"I thought they [were] about to run the ball, so I was anxious," Parker said after the game. "We kind of work on that, hard count, and he got me."
Bills quarterback Ryan Fitzpatrick came to the line and barked out signals, then hesitated before restarting his cadence. That seemed to be a clear sign that Buffalo had no intention of running a play from their own 49-yard line with the Eagles within seven points.
But Parker twice told reporters he believed they might run a play.
Parker had fought hard to even be available for the game. A high-ankle sprain suffered in Week 2 had limited him in practice until Friday.
"It hurts, but talk about [Parker] being a warrior. They didn't even know he was going to be able to play today," said defensive coordinator Juan Castillo. "He came out, and he's a warrior, you know.

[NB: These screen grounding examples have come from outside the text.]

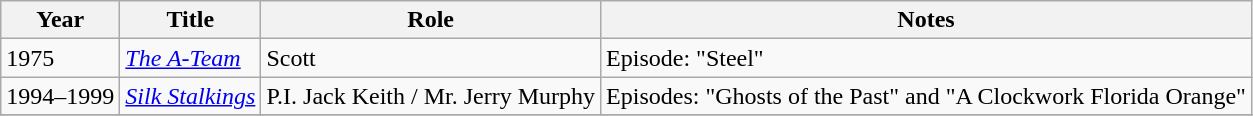
Title [190, 20]
Scott [431, 58]
Role [431, 20]
Episodes: "Ghosts of the Past" and "A Clockwork Florida Orange" [926, 96]
P.I. Jack Keith / Mr. Jerry Murphy [431, 96]
1994–1999 [60, 96]
Notes [926, 20]
1975 [60, 58]
The A-Team [190, 58]
Episode: "Steel" [926, 58]
Silk Stalkings [190, 96]
Year [60, 20]
Find where the given text appears and provide that cell's center as (x, y) coordinate. 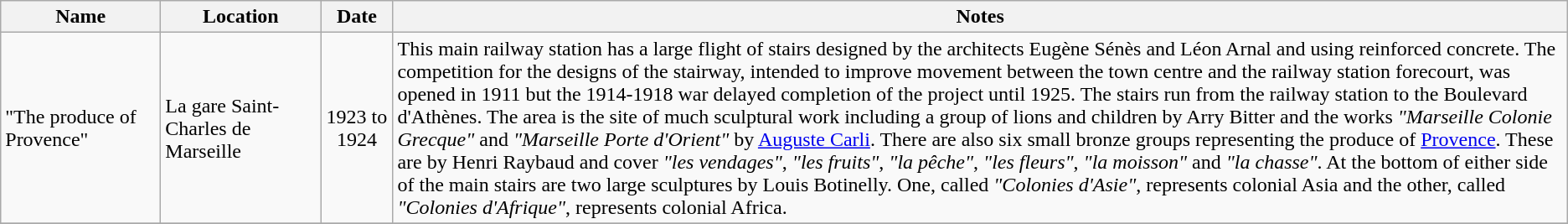
Notes (980, 17)
Name (80, 17)
"The produce of Provence" (80, 127)
Date (357, 17)
Location (241, 17)
1923 to 1924 (357, 127)
La gare Saint-Charles de Marseille (241, 127)
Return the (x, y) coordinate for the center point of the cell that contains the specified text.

One play doesn't lose a game. I have to do a better job in the first half."
Indeed, the Eagles had five turnovers and a miserable first half defensively to contribute to the loss. Even if Parker had stayed disciplined, there was no guarantee that the Eagles would have scored to tie the game.

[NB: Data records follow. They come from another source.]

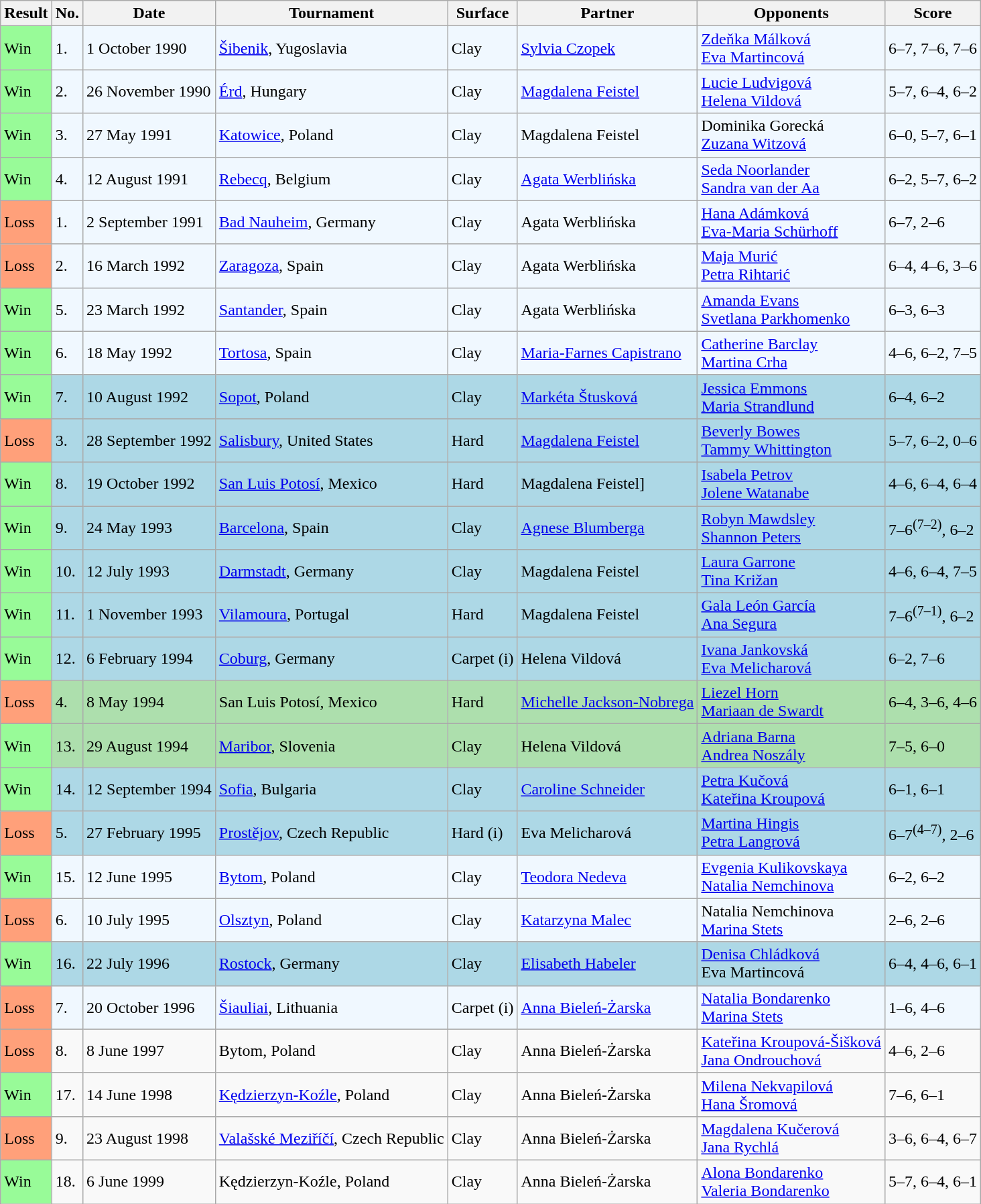
Zdeňka Málková Eva Martincová (791, 48)
6–1, 6–1 (933, 789)
6–2, 6–2 (933, 876)
6–0, 5–7, 6–1 (933, 135)
Evgenia Kulikovskaya Natalia Nemchinova (791, 876)
14. (67, 789)
Jessica Emmons Maria Strandlund (791, 397)
Santander, Spain (331, 310)
6–4, 4–6, 6–1 (933, 964)
Érd, Hungary (331, 91)
Natalia Bondarenko Marina Stets (791, 1006)
4–6, 2–6 (933, 1051)
Maribor, Slovenia (331, 745)
Natalia Nemchinova Marina Stets (791, 919)
11. (67, 615)
6–2, 5–7, 6–2 (933, 178)
16. (67, 964)
17. (67, 1094)
Zaragoza, Spain (331, 265)
10 July 1995 (149, 919)
Opponents (791, 13)
Surface (482, 13)
Katowice, Poland (331, 135)
Hard (i) (482, 832)
7–5, 6–0 (933, 745)
23 March 1992 (149, 310)
13. (67, 745)
Hana Adámková Eva-Maria Schürhoff (791, 222)
4–6, 6–2, 7–5 (933, 352)
5–7, 6–4, 6–1 (933, 1181)
Laura Garrone Tina Križan (791, 571)
Seda Noorlander Sandra van der Aa (791, 178)
Maria-Farnes Capistrano (607, 352)
28 September 1992 (149, 440)
1 November 1993 (149, 615)
20 October 1996 (149, 1006)
Bad Nauheim, Germany (331, 222)
No. (67, 13)
Beverly Bowes Tammy Whittington (791, 440)
6–7, 7–6, 7–6 (933, 48)
16 March 1992 (149, 265)
6–4, 3–6, 4–6 (933, 702)
Robyn Mawdsley Shannon Peters (791, 527)
6–7(4–7), 2–6 (933, 832)
Olsztyn, Poland (331, 919)
Elisabeth Habeler (607, 964)
Martina Hingis Petra Langrová (791, 832)
6–2, 7–6 (933, 658)
Michelle Jackson-Nobrega (607, 702)
1 October 1990 (149, 48)
18 May 1992 (149, 352)
27 May 1991 (149, 135)
10 August 1992 (149, 397)
12 July 1993 (149, 571)
Petra Kučová Kateřina Kroupová (791, 789)
6–7, 2–6 (933, 222)
4–6, 6–4, 6–4 (933, 484)
Valašské Meziříčí, Czech Republic (331, 1138)
12. (67, 658)
6 February 1994 (149, 658)
Amanda Evans Svetlana Parkhomenko (791, 310)
Isabela Petrov Jolene Watanabe (791, 484)
12 June 1995 (149, 876)
Dominika Gorecká Zuzana Witzová (791, 135)
Sylvia Czopek (607, 48)
Partner (607, 13)
6–3, 6–3 (933, 310)
Score (933, 13)
3–6, 6–4, 6–7 (933, 1138)
5–7, 6–2, 0–6 (933, 440)
Vilamoura, Portugal (331, 615)
Tournament (331, 13)
23 August 1998 (149, 1138)
Gala León García Ana Segura (791, 615)
2 September 1991 (149, 222)
Magdalena Kučerová Jana Rychlá (791, 1138)
Salisbury, United States (331, 440)
Adriana Barna Andrea Noszály (791, 745)
Šiauliai, Lithuania (331, 1006)
8 May 1994 (149, 702)
22 July 1996 (149, 964)
Agnese Blumberga (607, 527)
Kateřina Kroupová-Šišková Jana Ondrouchová (791, 1051)
Darmstadt, Germany (331, 571)
Teodora Nedeva (607, 876)
27 February 1995 (149, 832)
Šibenik, Yugoslavia (331, 48)
Lucie Ludvigová Helena Vildová (791, 91)
18. (67, 1181)
2–6, 2–6 (933, 919)
15. (67, 876)
6–4, 4–6, 3–6 (933, 265)
7–6, 6–1 (933, 1094)
Tortosa, Spain (331, 352)
Barcelona, Spain (331, 527)
Alona Bondarenko Valeria Bondarenko (791, 1181)
19 October 1992 (149, 484)
Milena Nekvapilová Hana Šromová (791, 1094)
Eva Melicharová (607, 832)
Catherine Barclay Martina Crha (791, 352)
Prostějov, Czech Republic (331, 832)
6 June 1999 (149, 1181)
Sopot, Poland (331, 397)
12 September 1994 (149, 789)
29 August 1994 (149, 745)
Maja Murić Petra Rihtarić (791, 265)
4–6, 6–4, 7–5 (933, 571)
Coburg, Germany (331, 658)
Sofia, Bulgaria (331, 789)
12 August 1991 (149, 178)
5–7, 6–4, 6–2 (933, 91)
7–6(7–1), 6–2 (933, 615)
14 June 1998 (149, 1094)
Denisa Chládková Eva Martincová (791, 964)
Markéta Štusková (607, 397)
Ivana Jankovská Eva Melicharová (791, 658)
6–4, 6–2 (933, 397)
Liezel Horn Mariaan de Swardt (791, 702)
Result (26, 13)
Rebecq, Belgium (331, 178)
Date (149, 13)
26 November 1990 (149, 91)
Rostock, Germany (331, 964)
Katarzyna Malec (607, 919)
24 May 1993 (149, 527)
Magdalena Feistel] (607, 484)
8 June 1997 (149, 1051)
7–6(7–2), 6–2 (933, 527)
1–6, 4–6 (933, 1006)
Caroline Schneider (607, 789)
10. (67, 571)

But Parker did fall victim to a trick so old it had Buffalo reporters asking Fitzpatrick if he thought it could work.
"Oh yeah," he said. "It's a play we work on all the time."
Coach Andy Reid refused to assign blame.
"I'm not going to hang one guy out to dry on that play," he said.
Added defensive end Jason Babin: "There isn't one person blaming Juqua at all. That's an extremely tough play. I know he feels bad about it, and it's just the way football goes. But it's not one play that loses the game."
That's true. But Parker's offside was the last meaningful snap of the game. And for Eagles fans, it was another sickening moment in four weeks full of them.